One of the perks of my current job is that I get to travel a lot on someone else’s dime.  No, I don’t get to enjoy whatever that location has to offer, but I get to color in another state and that’s pretty cool.

A while back, I got to cross off  Missouri and Kansas off the list.  It’s a testament to how awful the traveling was that my traveling plans only called to be in Missouri while I was at the airport but I spent as much time there as I did in Kansas.

Despite my mockery of the plains thanks to the eternally idiotic John Steinbeck, I enjoyed my brief time in the Heartland of America, and not just because of its politics, with which there is nothing wrong regardles of what some elite reporter thinks.

From the air, you can see there is nothing but greens in Kansas.  Once you’re on the ground, you realize there is nothing but flatness.  You understand how wanting the area is of heights when your driver tells you there is a skiing area about an hour away that doesn’t have a lift but has those machines that pull skiers up.  That’s not a mountain and not even a hill.  It’s a molehill.  “The Plains” is a succinct yet most accurate description of what the area is like.
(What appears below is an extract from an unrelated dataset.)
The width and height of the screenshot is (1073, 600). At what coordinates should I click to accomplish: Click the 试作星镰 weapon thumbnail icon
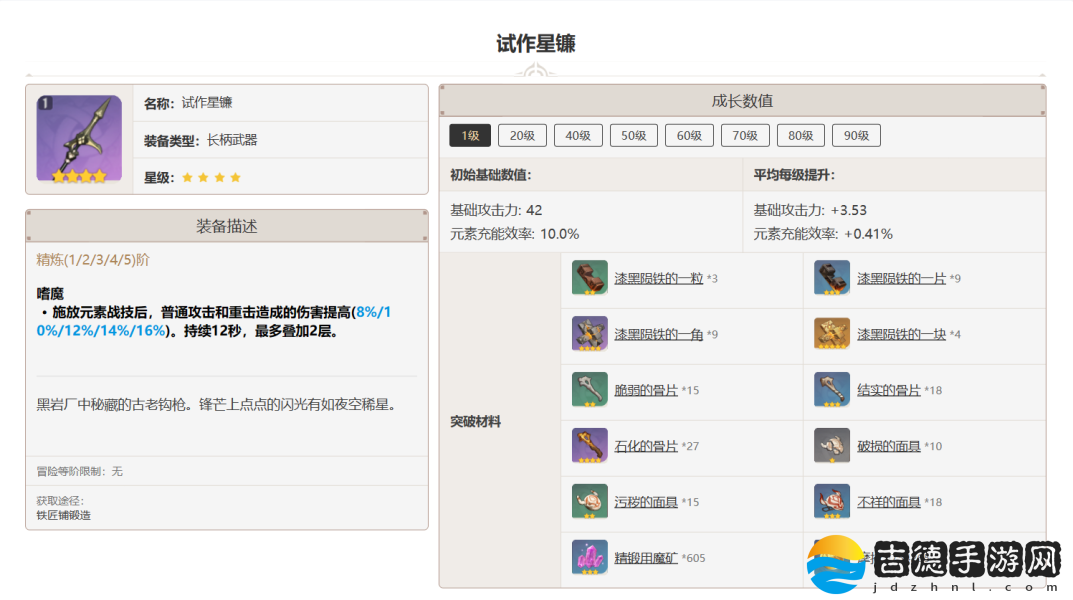(79, 139)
“Rural” would also be accurate.  Where I went was not thirty minutes from Kansas City International Airport, which, incidentally, actually has international flights unlike Key West “International” Airport.  Apparently, enough Canadians got lost on their way to Florida and settled there that Air Canada has a presence.  Or perhaps people in Kansas fled nowhere with occasional tornados to escape to nowhere with perpetual snow.  Regardless, getting around the place is remarkably difficult.  I had to arrange for a hotel shuttle the night before to get to a location only five minutes away because taxis don’t come around that often.  That didn’t surprise me in the least.  I couldn’t even find a cab at the airport.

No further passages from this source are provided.